Documenting the Colonial Archive
The "Documenting the Colonial Archive" theory master class, led by Felicity D. Scott at The Berlage, addressed intentional and unintended documents, as found in official and unofficial archives of Dutch colonial administration, as well as in Dutch newsreels and propaganda films, buildings, infrastructures, and other environments and media, both historical and contemporary. Participants will identify key documents or counter-documents, asking themselves what else to do with and through these documents, ultimately advancing the proposition that architects are experts at working with documents, in many media and to various ends.
Felicity D. Scott
Felicity D. Scott is Professor of Architecture, Director of the PhD program in Architecture, and Co-Director of the program in Critical, Curatorial and Conceptual Practices in Architecture at Columbia University's Graduate School of Architecture, Planning and Preservation. She is the author of Architecture or Techno-Utopia: Politics After Modernism, Outlaw Territories: Environments of Insecurity/Architectures of Counter-Insurgency, and Disorientations: Bernard Rudofsky in the Empire of Signs.
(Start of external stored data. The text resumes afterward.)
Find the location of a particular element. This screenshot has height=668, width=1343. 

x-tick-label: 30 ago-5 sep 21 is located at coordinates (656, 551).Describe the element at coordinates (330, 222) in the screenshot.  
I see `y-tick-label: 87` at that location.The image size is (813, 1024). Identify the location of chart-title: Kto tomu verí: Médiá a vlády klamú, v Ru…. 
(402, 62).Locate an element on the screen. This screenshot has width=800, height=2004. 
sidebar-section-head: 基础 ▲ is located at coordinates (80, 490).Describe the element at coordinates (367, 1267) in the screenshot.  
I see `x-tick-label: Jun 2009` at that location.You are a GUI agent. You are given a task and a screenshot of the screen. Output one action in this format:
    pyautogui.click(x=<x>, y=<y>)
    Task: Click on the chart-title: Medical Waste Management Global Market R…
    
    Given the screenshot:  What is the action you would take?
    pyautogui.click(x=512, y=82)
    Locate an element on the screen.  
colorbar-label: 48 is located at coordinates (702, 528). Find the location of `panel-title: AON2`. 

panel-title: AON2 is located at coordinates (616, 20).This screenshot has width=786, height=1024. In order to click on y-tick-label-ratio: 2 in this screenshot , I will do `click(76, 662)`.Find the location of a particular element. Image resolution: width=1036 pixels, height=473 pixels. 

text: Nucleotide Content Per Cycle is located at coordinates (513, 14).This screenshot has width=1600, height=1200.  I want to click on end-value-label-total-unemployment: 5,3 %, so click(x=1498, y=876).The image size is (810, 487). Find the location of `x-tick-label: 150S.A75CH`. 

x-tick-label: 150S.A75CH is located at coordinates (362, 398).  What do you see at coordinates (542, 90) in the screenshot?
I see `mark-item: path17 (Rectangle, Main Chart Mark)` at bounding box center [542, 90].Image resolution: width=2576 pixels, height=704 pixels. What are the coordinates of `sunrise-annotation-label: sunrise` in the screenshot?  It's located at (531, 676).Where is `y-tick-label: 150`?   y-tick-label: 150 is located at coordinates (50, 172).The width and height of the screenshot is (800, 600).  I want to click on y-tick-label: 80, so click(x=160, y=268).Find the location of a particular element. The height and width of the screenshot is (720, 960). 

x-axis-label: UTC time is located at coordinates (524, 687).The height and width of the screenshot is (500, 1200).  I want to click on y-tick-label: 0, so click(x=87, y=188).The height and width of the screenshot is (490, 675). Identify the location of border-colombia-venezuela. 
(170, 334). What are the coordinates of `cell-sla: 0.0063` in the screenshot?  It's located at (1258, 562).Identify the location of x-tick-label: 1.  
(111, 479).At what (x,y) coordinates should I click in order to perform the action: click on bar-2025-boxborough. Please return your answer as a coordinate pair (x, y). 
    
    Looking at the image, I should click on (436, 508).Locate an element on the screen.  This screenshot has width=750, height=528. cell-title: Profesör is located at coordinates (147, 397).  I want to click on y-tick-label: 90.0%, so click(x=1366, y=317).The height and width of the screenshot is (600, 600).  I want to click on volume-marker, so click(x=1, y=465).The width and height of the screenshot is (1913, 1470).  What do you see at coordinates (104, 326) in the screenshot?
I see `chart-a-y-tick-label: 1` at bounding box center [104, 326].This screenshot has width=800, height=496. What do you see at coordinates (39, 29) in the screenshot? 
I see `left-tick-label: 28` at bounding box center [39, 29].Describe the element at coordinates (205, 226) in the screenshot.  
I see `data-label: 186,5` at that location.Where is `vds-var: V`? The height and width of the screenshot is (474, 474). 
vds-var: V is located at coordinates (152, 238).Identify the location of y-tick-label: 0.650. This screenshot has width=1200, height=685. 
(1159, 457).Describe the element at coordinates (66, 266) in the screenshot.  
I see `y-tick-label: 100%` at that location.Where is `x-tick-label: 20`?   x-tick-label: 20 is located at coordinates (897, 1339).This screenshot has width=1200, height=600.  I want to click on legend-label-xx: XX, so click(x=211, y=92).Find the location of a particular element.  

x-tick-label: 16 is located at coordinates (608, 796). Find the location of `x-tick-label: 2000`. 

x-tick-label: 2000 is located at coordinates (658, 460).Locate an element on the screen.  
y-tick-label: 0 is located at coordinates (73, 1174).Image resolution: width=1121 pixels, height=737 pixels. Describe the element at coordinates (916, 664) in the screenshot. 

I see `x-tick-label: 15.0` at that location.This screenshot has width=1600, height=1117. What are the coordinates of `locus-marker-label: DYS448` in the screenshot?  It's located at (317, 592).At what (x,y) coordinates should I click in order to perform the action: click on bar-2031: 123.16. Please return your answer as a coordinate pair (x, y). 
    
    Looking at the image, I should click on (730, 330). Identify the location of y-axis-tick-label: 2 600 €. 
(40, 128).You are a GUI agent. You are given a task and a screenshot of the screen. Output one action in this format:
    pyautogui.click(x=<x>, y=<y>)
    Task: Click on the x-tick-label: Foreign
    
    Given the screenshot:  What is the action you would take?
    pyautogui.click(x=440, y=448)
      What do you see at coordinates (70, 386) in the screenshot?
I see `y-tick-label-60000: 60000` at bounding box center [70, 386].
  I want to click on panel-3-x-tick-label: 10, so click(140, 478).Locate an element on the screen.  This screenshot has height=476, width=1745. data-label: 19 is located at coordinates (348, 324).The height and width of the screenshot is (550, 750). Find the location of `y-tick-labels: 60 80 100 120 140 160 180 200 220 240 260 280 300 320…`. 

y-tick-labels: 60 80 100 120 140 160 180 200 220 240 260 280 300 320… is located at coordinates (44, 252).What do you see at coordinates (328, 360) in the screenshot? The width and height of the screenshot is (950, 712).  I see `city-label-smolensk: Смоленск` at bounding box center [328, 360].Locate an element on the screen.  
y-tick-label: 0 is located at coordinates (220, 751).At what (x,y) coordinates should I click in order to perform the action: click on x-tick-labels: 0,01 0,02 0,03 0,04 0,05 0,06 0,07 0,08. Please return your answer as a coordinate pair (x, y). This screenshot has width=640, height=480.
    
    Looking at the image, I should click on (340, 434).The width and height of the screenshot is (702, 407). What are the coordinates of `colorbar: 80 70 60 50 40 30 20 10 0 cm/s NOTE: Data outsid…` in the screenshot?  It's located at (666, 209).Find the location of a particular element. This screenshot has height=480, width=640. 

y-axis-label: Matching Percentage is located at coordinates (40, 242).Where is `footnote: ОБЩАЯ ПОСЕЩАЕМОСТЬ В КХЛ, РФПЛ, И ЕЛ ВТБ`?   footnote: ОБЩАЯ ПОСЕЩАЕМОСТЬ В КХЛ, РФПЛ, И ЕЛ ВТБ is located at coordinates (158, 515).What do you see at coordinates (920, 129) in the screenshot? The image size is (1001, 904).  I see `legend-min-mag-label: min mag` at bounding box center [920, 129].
Guests will include Guus Beumer, Het Nieuwe Instituut; Salomon Frausto, Director of Studies, The Berlage, TU Delft; Stefano Graziani, Photographer, Trieste; Robin Hartanto Honggare, Doctoral Candidate, Columbia GSAPP; Jules Schoonman, Policy Advisor for Academic Heritage, TU Delft.; Amy Thomas, Assistant Professor of the History of Architecture and Urban Planning, TU Delft; amongst others.
The Berlage
The Berlage Center for Advanced Studies in Architecture and Urban Design, founded in 1990 as the Berlage Institute and part of the TU Delft since 2012, educates architects in a highly collaborative and experimental setting, characterized by independent study with guidance and input from and exchange with leading and emerging designers and scholars. Master classes are a unique feature of the Berlage. Twice a year students and young professionals work with world-renowned architects, designers, and thinkers to analyze a chosen subject relevant to contemporary issues in the built environment and are encouraged to experiment with alternative forms of representation and dissemination.